** Complete o seguinte **
(a) Segundo a entrevista, a que se restringe a documentação sobre os adolescentes autores de ato infracional?
(b) Reescreva o trecho da entrevista que vai de "Fundação Luterana de Diaconia – A senhora também" até "que se refere?", inclusive, trocando "menino" por "jovem".
(c) Dê continuidade à entrevista sobre justiça juvenil a partir do ponto em que ela termina.

** Texto para leitura **

Fundação Luterana de Diaconia – A senhora também têm críticas no que se refere à documentação que circula na rede de proteção?

Sinara Porto Fajardo – A documentação sobre os adolescentes autores de ato infracional se restringe a informar sobre os antecedentes de comportamento e do ato infracional do adolescente. Não há nenhum registro histórico, ou são muito tênues, dos antecedentes de vitimização deste menino. Não há nenhuma documentação sobre os sonhos deste menino, sobre suas aspirações e seu o potencial. O bom não aparece nunca como matéria prima; só se fala do ruim como dado para eliminar, para abafar, para controlar. É deprimente.

Fundação Luterana de Diaconia – A senhora falou em in-justiça juvenil brasileira. Poderia explicar um pouco mais a que se refere?

** Material fornecido **
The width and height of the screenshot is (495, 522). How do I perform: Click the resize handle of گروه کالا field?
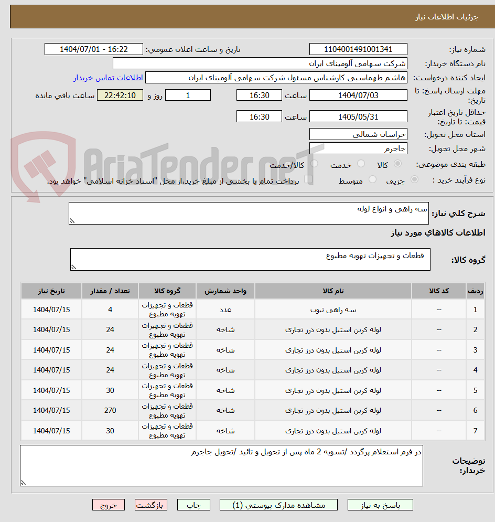click(74, 268)

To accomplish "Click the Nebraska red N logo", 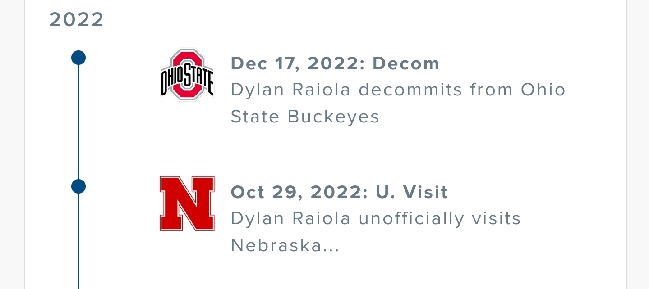I will (x=187, y=203).
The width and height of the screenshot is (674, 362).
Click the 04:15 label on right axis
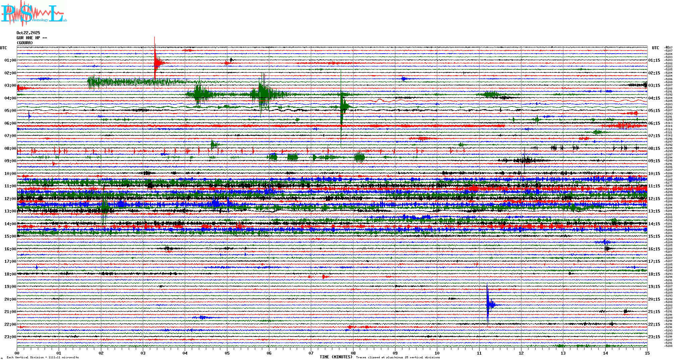tap(654, 98)
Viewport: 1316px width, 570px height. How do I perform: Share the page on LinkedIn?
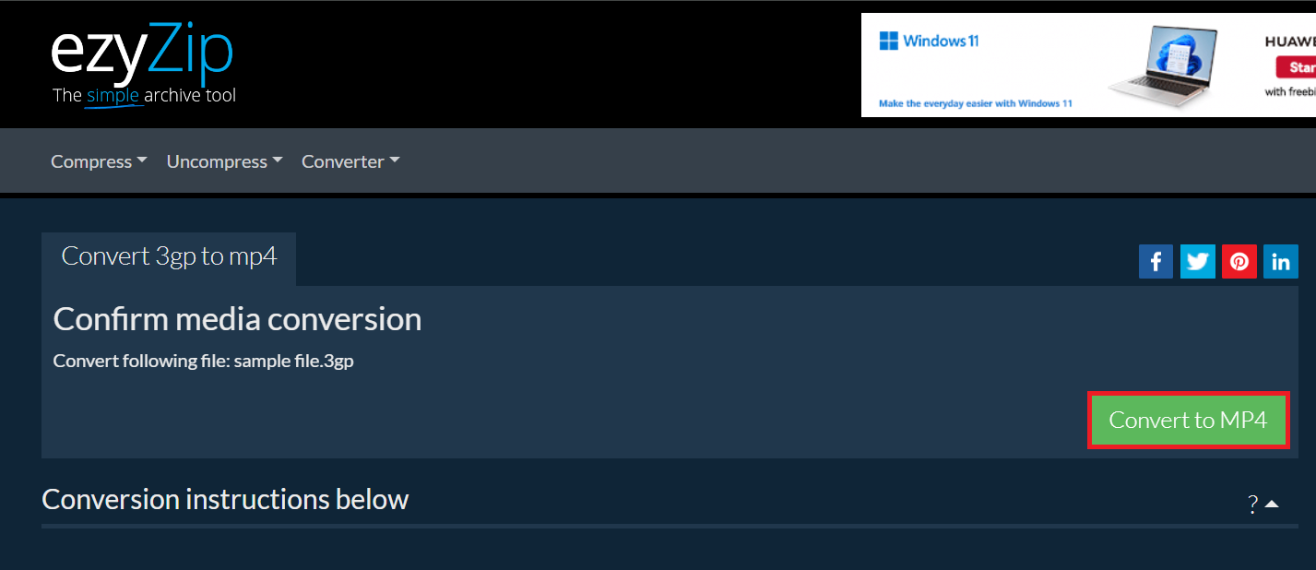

** Respostas do exercício **
(a) A informar sobre os antecedentes de comportamento e do ato infracional do adolescente.

(b)
Fundação Luterana de Diaconia – A senhora também têm críticas no que se refere à documentação que circula na rede de proteção?

Sinara Porto Fajardo – A documentação sobre os adolescentes autores de ato infracional se restringe a informar sobre os antecedentes de comportamento e do ato infracional do adolescente. Não há nenhum registro histórico, ou são muito tênues, dos antecedentes de vitimização deste jovem. Não há nenhuma documentação sobre os sonhos deste jovem, sobre suas aspirações e seu o potencial. O bom não aparece nunca como matéria prima; só se fala do ruim como dado para eliminar, para abafar, para controlar. É deprimente.

Fundação Luterana de Diaconia – A senhora falou em in-justiça juvenil brasileira. Poderia explicar um pouco mais a que se refere?

(c)
Sinara Porto Fajardo – Refleti sobre isso quando analisei a trajetória do adolescente pela rede de proteção integral criada pelo ECA. Em primeiro lugar, ficou claro para mim que não é o cometimento do ato infracional que determina a entrada da gurizada nesta rede. Porque a sociedade define alguns atos como bons e outros como maus. Bom, mas está resolvido que ato infracional é aquele que se fosse adulto seria crime. Só que nem tudo o que é crime é penalizado, assim como nem todo ato infracional é penalizado e nem todos os meninos que cometem o mesmo ato infracional são penalizados da mesma forma. Alguns são mais tolerados, outros menos tolerados, há uma seleção geográfica e social na hora em que se decide qual o adolescente vai ser sujeitado a esta rede de justiça juvenil.

Fundação Luterana de Diaconia – Neste momento, também entra a questão da saída. Como funciona esta questão na prática?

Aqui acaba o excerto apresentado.